Produced and Hosted by Mimi Rosenberg & Ken Nash over WBAI,99.5FM in the NYC Metro Area

WHO WE ARE

WORKERS OF THE WORLD TUNE IN! Introducing "Building Bridges: Your Community & Labor Report"

Our beat is the labor front, broadly defined, both geographically and conceptually. We examine the world of work and workers on the job as well as where they live. We examine the issues that affect their everyday lives, with a particular sensitivity towards human rights abuses, environmental concerns and the U.S. drive for global domination. We record their global struggles and provide analysis of their efforts to empower themselves and transform society to provide greater democratic, human, social, political and economic rights. Each program consists of feature stories, generally interviews, within a historical context, often accompanied by sound from demonstrations, rallies or conferences, and complemented and enhanced by poetry and instrumental or vocal -- people's culture.

Over the years Building Bridges has produced a weekly one hour program, Mondays from 7-8 PM EST, covering local, national and international labor and community issues over radio WBAI-Pacifica 99.5 FM in New York.

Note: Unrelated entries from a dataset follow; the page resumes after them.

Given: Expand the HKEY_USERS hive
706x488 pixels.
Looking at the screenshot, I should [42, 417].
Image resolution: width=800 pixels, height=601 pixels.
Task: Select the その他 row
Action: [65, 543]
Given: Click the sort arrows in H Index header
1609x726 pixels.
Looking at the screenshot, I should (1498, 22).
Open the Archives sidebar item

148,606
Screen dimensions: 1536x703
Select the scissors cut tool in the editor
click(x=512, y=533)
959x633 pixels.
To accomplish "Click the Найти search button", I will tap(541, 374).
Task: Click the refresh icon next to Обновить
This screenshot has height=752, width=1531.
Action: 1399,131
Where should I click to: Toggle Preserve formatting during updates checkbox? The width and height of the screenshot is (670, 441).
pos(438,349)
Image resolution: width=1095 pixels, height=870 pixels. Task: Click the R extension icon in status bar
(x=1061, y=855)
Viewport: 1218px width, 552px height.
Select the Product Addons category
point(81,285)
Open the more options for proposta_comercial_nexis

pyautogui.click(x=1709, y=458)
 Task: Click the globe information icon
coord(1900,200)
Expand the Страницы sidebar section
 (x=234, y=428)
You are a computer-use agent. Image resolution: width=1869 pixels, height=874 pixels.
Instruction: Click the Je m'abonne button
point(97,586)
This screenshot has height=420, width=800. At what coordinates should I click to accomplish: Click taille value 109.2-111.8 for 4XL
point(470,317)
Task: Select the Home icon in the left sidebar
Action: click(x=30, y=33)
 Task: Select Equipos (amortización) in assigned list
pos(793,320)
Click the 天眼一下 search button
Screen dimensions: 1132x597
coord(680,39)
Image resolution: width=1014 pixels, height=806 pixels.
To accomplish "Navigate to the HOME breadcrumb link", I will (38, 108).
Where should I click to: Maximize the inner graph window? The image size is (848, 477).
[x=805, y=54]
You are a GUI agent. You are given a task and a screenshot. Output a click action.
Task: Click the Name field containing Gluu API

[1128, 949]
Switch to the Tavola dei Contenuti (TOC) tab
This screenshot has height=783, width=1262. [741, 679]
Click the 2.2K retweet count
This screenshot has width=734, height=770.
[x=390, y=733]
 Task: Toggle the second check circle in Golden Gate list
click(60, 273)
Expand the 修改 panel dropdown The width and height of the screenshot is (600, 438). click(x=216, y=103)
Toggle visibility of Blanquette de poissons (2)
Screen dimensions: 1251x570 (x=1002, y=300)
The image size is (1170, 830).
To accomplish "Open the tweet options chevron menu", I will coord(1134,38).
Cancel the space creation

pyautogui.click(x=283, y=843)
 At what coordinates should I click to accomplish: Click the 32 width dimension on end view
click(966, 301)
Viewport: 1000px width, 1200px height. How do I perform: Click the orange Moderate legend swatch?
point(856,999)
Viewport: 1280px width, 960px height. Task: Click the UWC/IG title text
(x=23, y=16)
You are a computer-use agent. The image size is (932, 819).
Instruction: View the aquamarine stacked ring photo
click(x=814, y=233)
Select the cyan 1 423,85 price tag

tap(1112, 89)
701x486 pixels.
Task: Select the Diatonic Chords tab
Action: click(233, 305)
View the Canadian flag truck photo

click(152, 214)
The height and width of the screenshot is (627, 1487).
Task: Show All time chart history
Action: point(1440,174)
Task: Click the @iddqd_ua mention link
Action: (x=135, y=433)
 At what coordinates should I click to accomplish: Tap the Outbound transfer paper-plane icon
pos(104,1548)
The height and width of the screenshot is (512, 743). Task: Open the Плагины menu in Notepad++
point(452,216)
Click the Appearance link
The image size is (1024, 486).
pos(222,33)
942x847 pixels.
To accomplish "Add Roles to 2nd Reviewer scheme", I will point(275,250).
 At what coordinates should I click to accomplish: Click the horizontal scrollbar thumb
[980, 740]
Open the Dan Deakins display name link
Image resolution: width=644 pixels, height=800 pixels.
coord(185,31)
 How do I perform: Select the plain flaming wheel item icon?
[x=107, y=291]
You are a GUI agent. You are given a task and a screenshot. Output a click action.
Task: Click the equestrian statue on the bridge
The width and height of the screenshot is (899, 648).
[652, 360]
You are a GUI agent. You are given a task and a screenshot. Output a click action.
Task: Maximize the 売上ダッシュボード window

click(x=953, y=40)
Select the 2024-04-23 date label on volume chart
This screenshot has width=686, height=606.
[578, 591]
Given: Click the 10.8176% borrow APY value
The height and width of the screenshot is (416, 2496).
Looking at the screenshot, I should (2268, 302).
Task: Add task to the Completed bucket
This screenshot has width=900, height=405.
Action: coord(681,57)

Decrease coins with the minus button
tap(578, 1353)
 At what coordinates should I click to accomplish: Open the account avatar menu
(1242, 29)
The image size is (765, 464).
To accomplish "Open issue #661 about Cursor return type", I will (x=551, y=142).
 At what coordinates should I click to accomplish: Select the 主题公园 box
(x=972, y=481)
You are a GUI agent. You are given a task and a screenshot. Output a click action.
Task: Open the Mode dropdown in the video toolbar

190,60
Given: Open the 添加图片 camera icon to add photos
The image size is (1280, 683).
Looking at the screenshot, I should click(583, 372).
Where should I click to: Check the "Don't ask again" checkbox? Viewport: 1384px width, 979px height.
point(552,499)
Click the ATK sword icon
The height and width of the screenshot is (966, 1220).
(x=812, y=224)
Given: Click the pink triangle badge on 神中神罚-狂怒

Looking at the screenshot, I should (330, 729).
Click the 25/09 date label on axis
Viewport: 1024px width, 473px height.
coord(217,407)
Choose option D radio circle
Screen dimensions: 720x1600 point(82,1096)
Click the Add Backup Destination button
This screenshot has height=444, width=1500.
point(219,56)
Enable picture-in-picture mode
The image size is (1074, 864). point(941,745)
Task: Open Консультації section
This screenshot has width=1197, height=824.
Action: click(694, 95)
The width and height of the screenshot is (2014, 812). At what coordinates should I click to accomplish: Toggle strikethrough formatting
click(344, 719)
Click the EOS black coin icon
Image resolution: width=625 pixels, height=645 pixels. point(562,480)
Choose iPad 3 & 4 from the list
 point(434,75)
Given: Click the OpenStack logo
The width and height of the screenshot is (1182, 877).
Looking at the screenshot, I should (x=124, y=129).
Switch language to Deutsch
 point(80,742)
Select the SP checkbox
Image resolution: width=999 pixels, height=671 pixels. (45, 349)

We also produce half hour version, Building Bridges National, which is distribtued to over 40 broadcast and internet radio stations.


For more information you can contact us at knash@igc.org
In Struggle Mimi Rosenberg & Ken Nash

Bisbee Arizona’s Ethnic Cleansing of 1,300 Immigrant Mineworkers! - 28:20  

Which Side Are You On: The Story of Bisbee Arizona’s Ethnic Cleansing of 1,300 Immigrant Mineworkers!
with
Katherine  Benton-Cohen, Professor of History, Institute for the Study of International Migration, Georgetown University 




The border town of Bisbee, Arizona is known for a few things. First, there’s that massive copper mine that was turned into a tourist attraction back in the seventies. Then, there’s that can-do spirit that won’t let said town — or mine — die, no matter how much times change. Oh, and there’s also the hundred-year-old ethnic cleansing that everyone is eager to forget, including those concerned that the atrocity might reflect badly on that damn mine, which kickstarted the event a century ago.  We  tell the story of Bisbee’s ignoble, anti-immigrant past to juxtapose it as an admonition against the advent of our anti-immigrant, anti-worker behavior today. which is recounted in Robert Greene's new film "Bisbee '17"

We talk with Katherine Benton-Cohen about the 1917 labor strike against Phelps Dodge, a copper mining company based in Bisbee, Arizona, a town seven miles from the Mexican border. The labor action was cut short when 2,000 strikebreakers and hastily deputized citizens rounded up 1,300 protesters, many of them members of the radical, Industrial Workers of the World, aka The Wobblies. In this process two strikers were killed. The strikers were taken across state lines by train and dumped in the New Mexico desert with a warning to never return. The event tore apart families and created divisions in Bisbee and the surrounding county that linger to this day. One of the most harrowing anecdotes recounted here finds a sheriff's deputy arresting his own brother, a striking union member, at gunpoint in his own home.